Please copy out all of the data below, line for line, without changing a single character.

Raw records:
_____

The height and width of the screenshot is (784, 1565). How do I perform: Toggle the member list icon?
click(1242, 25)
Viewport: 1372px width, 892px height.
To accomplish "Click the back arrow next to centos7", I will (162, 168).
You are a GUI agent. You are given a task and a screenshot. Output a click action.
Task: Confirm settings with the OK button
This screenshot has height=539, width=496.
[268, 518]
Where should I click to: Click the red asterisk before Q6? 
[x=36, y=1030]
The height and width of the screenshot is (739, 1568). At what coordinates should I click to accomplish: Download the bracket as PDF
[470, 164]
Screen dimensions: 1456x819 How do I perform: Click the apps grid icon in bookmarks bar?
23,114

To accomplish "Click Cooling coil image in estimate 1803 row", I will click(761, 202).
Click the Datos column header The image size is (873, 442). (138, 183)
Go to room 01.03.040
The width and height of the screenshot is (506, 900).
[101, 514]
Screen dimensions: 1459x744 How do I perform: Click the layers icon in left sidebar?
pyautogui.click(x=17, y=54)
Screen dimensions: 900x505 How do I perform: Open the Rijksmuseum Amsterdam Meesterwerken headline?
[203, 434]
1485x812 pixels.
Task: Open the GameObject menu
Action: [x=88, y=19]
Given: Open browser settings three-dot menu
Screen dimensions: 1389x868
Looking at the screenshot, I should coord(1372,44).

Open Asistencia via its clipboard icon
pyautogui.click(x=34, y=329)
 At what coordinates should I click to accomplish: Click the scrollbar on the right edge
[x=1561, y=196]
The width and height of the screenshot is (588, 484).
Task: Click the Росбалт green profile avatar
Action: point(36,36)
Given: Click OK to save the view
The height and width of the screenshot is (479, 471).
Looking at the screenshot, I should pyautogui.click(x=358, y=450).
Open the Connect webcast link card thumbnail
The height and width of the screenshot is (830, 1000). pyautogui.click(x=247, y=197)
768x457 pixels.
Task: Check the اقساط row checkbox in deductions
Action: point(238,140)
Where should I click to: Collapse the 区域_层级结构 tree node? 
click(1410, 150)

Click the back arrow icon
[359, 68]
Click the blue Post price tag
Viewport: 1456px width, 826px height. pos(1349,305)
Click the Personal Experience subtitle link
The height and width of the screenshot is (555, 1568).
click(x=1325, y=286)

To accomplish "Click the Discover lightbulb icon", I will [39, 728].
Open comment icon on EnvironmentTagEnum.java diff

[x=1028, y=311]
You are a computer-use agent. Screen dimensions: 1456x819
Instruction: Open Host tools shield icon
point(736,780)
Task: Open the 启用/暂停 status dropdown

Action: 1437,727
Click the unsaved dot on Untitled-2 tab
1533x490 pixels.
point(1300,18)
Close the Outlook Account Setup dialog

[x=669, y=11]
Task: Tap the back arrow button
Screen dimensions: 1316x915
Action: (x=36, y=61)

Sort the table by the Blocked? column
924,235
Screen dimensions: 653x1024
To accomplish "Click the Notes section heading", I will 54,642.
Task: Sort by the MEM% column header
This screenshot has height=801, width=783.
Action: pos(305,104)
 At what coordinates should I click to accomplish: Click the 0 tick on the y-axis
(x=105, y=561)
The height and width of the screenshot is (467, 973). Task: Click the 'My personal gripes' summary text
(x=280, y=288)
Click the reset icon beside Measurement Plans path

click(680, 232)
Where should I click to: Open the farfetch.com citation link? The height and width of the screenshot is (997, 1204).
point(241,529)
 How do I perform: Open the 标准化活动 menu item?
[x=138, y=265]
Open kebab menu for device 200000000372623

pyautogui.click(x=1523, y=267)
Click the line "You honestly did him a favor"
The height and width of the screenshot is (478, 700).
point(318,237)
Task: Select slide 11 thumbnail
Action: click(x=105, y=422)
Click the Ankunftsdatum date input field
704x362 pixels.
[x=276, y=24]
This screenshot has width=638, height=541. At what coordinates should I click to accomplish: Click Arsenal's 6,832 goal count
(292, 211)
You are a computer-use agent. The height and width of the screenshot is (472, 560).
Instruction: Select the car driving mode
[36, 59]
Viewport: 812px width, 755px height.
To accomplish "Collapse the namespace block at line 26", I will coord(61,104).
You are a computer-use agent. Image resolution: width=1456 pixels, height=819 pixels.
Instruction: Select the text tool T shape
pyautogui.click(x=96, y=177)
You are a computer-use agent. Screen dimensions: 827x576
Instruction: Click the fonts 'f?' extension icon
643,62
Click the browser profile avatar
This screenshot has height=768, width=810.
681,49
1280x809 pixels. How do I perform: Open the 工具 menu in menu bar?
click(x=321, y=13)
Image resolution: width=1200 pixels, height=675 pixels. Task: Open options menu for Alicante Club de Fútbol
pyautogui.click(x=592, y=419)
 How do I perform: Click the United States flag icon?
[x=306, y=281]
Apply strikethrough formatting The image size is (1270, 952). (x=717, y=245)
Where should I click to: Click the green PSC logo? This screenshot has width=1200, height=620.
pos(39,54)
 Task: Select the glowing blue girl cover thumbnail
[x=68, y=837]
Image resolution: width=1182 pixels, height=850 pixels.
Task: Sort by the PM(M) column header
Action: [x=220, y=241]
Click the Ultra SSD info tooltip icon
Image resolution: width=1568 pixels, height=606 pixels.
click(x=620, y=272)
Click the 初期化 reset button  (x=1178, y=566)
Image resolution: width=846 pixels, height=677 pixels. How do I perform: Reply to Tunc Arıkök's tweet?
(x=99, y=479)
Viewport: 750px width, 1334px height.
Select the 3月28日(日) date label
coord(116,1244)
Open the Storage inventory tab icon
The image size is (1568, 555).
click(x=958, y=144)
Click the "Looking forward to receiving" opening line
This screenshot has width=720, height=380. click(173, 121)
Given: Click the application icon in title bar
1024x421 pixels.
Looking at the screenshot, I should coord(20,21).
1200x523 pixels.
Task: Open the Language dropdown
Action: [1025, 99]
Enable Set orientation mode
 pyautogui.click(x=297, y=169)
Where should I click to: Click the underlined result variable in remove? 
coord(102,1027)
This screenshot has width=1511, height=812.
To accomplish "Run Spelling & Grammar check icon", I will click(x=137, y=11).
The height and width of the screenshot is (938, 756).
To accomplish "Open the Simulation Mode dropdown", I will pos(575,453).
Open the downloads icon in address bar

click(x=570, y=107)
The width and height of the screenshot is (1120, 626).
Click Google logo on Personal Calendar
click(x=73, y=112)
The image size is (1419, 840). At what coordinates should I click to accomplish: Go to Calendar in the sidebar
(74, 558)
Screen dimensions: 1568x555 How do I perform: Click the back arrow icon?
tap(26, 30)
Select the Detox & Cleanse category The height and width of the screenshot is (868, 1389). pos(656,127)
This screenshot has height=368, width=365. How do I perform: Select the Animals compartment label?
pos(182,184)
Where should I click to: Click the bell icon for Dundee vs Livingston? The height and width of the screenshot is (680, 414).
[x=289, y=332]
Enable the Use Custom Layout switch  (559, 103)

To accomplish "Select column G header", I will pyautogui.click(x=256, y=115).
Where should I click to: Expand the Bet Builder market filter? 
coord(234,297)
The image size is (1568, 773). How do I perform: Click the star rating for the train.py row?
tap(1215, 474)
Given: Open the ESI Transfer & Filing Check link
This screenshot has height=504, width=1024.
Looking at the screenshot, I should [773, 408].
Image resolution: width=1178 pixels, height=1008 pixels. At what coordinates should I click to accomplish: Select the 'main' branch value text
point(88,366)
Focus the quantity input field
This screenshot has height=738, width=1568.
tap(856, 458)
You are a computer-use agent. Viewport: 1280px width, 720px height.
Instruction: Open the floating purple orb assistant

_____

Expected output:
The height and width of the screenshot is (784, 1565). How do I perform: Toggle the member list icon?
click(1242, 25)
Viewport: 1372px width, 892px height.
To accomplish "Click the back arrow next to centos7", I will (162, 168).
You are a GUI agent. You are given a task and a screenshot. Output a click action.
Task: Confirm settings with the OK button
This screenshot has height=539, width=496.
[268, 518]
Where should I click to: Click the red asterisk before Q6? 
[x=36, y=1030]
The height and width of the screenshot is (739, 1568). At what coordinates should I click to accomplish: Download the bracket as PDF
[470, 164]
Screen dimensions: 1456x819 How do I perform: Click the apps grid icon in bookmarks bar?
23,114

To accomplish "Click Cooling coil image in estimate 1803 row", I will click(761, 202).
Click the Datos column header The image size is (873, 442). (138, 183)
Go to room 01.03.040
The width and height of the screenshot is (506, 900).
[101, 514]
Screen dimensions: 1459x744 How do I perform: Click the layers icon in left sidebar?
pyautogui.click(x=17, y=54)
Screen dimensions: 900x505 How do I perform: Open the Rijksmuseum Amsterdam Meesterwerken headline?
[203, 434]
1485x812 pixels.
Task: Open the GameObject menu
Action: [x=88, y=19]
Given: Open browser settings three-dot menu
Screen dimensions: 1389x868
Looking at the screenshot, I should coord(1372,44).

Open Asistencia via its clipboard icon
pyautogui.click(x=34, y=329)
 At what coordinates should I click to accomplish: Click the scrollbar on the right edge
[x=1561, y=196]
The width and height of the screenshot is (588, 484).
Task: Click the Росбалт green profile avatar
Action: point(36,36)
Given: Click OK to save the view
The height and width of the screenshot is (479, 471).
Looking at the screenshot, I should pyautogui.click(x=358, y=450).
Open the Connect webcast link card thumbnail
The height and width of the screenshot is (830, 1000). pyautogui.click(x=247, y=197)
768x457 pixels.
Task: Check the اقساط row checkbox in deductions
Action: point(238,140)
Where should I click to: Collapse the 区域_层级结构 tree node? 
click(1410, 150)

Click the back arrow icon
[359, 68]
Click the blue Post price tag
Viewport: 1456px width, 826px height. pos(1349,305)
Click the Personal Experience subtitle link
The height and width of the screenshot is (555, 1568).
click(x=1325, y=286)

To accomplish "Click the Discover lightbulb icon", I will [39, 728].
Open comment icon on EnvironmentTagEnum.java diff

[x=1028, y=311]
You are a computer-use agent. Screen dimensions: 1456x819
Instruction: Open Host tools shield icon
point(736,780)
Task: Open the 启用/暂停 status dropdown

Action: 1437,727
Click the unsaved dot on Untitled-2 tab
1533x490 pixels.
point(1300,18)
Close the Outlook Account Setup dialog

[x=669, y=11]
Task: Tap the back arrow button
Screen dimensions: 1316x915
Action: (x=36, y=61)

Sort the table by the Blocked? column
924,235
Screen dimensions: 653x1024
To accomplish "Click the Notes section heading", I will 54,642.
Task: Sort by the MEM% column header
This screenshot has height=801, width=783.
Action: pos(305,104)
 At what coordinates should I click to accomplish: Click the 0 tick on the y-axis
(x=105, y=561)
The height and width of the screenshot is (467, 973). Task: Click the 'My personal gripes' summary text
(x=280, y=288)
Click the reset icon beside Measurement Plans path

click(680, 232)
Where should I click to: Open the farfetch.com citation link? The height and width of the screenshot is (997, 1204).
point(241,529)
 How do I perform: Open the 标准化活动 menu item?
[x=138, y=265]
Open kebab menu for device 200000000372623

pyautogui.click(x=1523, y=267)
Click the line "You honestly did him a favor"
The height and width of the screenshot is (478, 700).
point(318,237)
Task: Select slide 11 thumbnail
Action: click(x=105, y=422)
Click the Ankunftsdatum date input field
704x362 pixels.
[x=276, y=24]
This screenshot has width=638, height=541. At what coordinates should I click to accomplish: Click Arsenal's 6,832 goal count
(292, 211)
You are a computer-use agent. The height and width of the screenshot is (472, 560).
Instruction: Select the car driving mode
[36, 59]
Viewport: 812px width, 755px height.
To accomplish "Collapse the namespace block at line 26", I will coord(61,104).
You are a computer-use agent. Image resolution: width=1456 pixels, height=819 pixels.
Instruction: Select the text tool T shape
pyautogui.click(x=96, y=177)
You are a computer-use agent. Screen dimensions: 827x576
Instruction: Click the fonts 'f?' extension icon
643,62
Click the browser profile avatar
This screenshot has height=768, width=810.
681,49
1280x809 pixels. How do I perform: Open the 工具 menu in menu bar?
click(x=321, y=13)
Image resolution: width=1200 pixels, height=675 pixels. Task: Open options menu for Alicante Club de Fútbol
pyautogui.click(x=592, y=419)
 How do I perform: Click the United States flag icon?
[x=306, y=281]
Apply strikethrough formatting The image size is (1270, 952). (x=717, y=245)
Where should I click to: Click the green PSC logo? This screenshot has width=1200, height=620.
pos(39,54)
 Task: Select the glowing blue girl cover thumbnail
[x=68, y=837]
Image resolution: width=1182 pixels, height=850 pixels.
Task: Sort by the PM(M) column header
Action: [x=220, y=241]
Click the Ultra SSD info tooltip icon
Image resolution: width=1568 pixels, height=606 pixels.
click(x=620, y=272)
Click the 初期化 reset button  (x=1178, y=566)
Image resolution: width=846 pixels, height=677 pixels. How do I perform: Reply to Tunc Arıkök's tweet?
(x=99, y=479)
Viewport: 750px width, 1334px height.
Select the 3月28日(日) date label
coord(116,1244)
Open the Storage inventory tab icon
The image size is (1568, 555).
click(x=958, y=144)
Click the "Looking forward to receiving" opening line
This screenshot has width=720, height=380. click(173, 121)
Given: Click the application icon in title bar
1024x421 pixels.
Looking at the screenshot, I should coord(20,21).
1200x523 pixels.
Task: Open the Language dropdown
Action: [1025, 99]
Enable Set orientation mode
 pyautogui.click(x=297, y=169)
Where should I click to: Click the underlined result variable in remove? 
coord(102,1027)
This screenshot has width=1511, height=812.
To accomplish "Run Spelling & Grammar check icon", I will click(x=137, y=11).
The height and width of the screenshot is (938, 756).
To accomplish "Open the Simulation Mode dropdown", I will pos(575,453).
Open the downloads icon in address bar

click(x=570, y=107)
The width and height of the screenshot is (1120, 626).
Click Google logo on Personal Calendar
click(x=73, y=112)
The image size is (1419, 840). At what coordinates should I click to accomplish: Go to Calendar in the sidebar
(74, 558)
Screen dimensions: 1568x555 How do I perform: Click the back arrow icon?
tap(26, 30)
Select the Detox & Cleanse category The height and width of the screenshot is (868, 1389). pos(656,127)
This screenshot has height=368, width=365. How do I perform: Select the Animals compartment label?
pos(182,184)
Where should I click to: Click the bell icon for Dundee vs Livingston? The height and width of the screenshot is (680, 414).
[x=289, y=332]
Enable the Use Custom Layout switch  (559, 103)

To accomplish "Select column G header", I will pyautogui.click(x=256, y=115).
Where should I click to: Expand the Bet Builder market filter? 
coord(234,297)
The image size is (1568, 773). How do I perform: Click the star rating for the train.py row?
tap(1215, 474)
Given: Open the ESI Transfer & Filing Check link
This screenshot has height=504, width=1024.
Looking at the screenshot, I should [773, 408].
Image resolution: width=1178 pixels, height=1008 pixels. At what coordinates should I click to accomplish: Select the 'main' branch value text
point(88,366)
Focus the quantity input field
This screenshot has height=738, width=1568.
tap(856, 458)
You are a computer-use agent. Viewport: 1280px width, 720px height.
Instruction: Open the floating purple orb assistant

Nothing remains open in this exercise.